SUMMARY
SETTING
Brewelskloof Hospital, Western Cape, South Africa.
OBJECTIVES
To verify the perceived increase in rifampicin monoresistant tuberculosis (RMR-TB) in the Cape Winelands-Overberg region and to identify potential risk factors.
DESIGN
A retrospective descriptive study of trends in RMR-TB over a 5-year period (2004–2008), followed by a case-control study of RMR and isoniazid (INH) monoresistant TB cases, diagnosed from April 2007 to March 2009, to assess for risk factors.
RESULTS
The total number of RMR-TB cases more than tripled, from 31 in 2004 to 98 in 2008. The calculated doubling time was 1.63 years (95%CI 1.18–2.66). For the assessment of risk factors, 95 RMR-TB cases were objectively verified on genotypic and phenotypic analysis.

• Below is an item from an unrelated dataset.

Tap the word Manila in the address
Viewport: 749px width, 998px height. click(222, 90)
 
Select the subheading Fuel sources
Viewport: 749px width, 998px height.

Of 108 specimens genotypically identified as RMR cases, 13 (12%) were misidentified multidrugr esistant TB. On multivariate analysis, previous use of antiretroviral therapy (OR 6.4, 95%CI 1.3–31.8), alcohol use (OR 4.8, 95%CI 2.0–11.3) and age ≥40 years (OR 5.8, 95%CI 2.4–13.6) were significantly associated with RMR-TB.
CONCLUSION
RMR-TB is rapidly increasing in the study setting, particularly among patients with advanced human immunodeficiency virus (HIV) disease. Routine drug susceptibility testing should be considered in all TB-HIV co-infected patients, and absence of INH resistance should be confirmed phenotypically if genotypic RMR-TB is detected.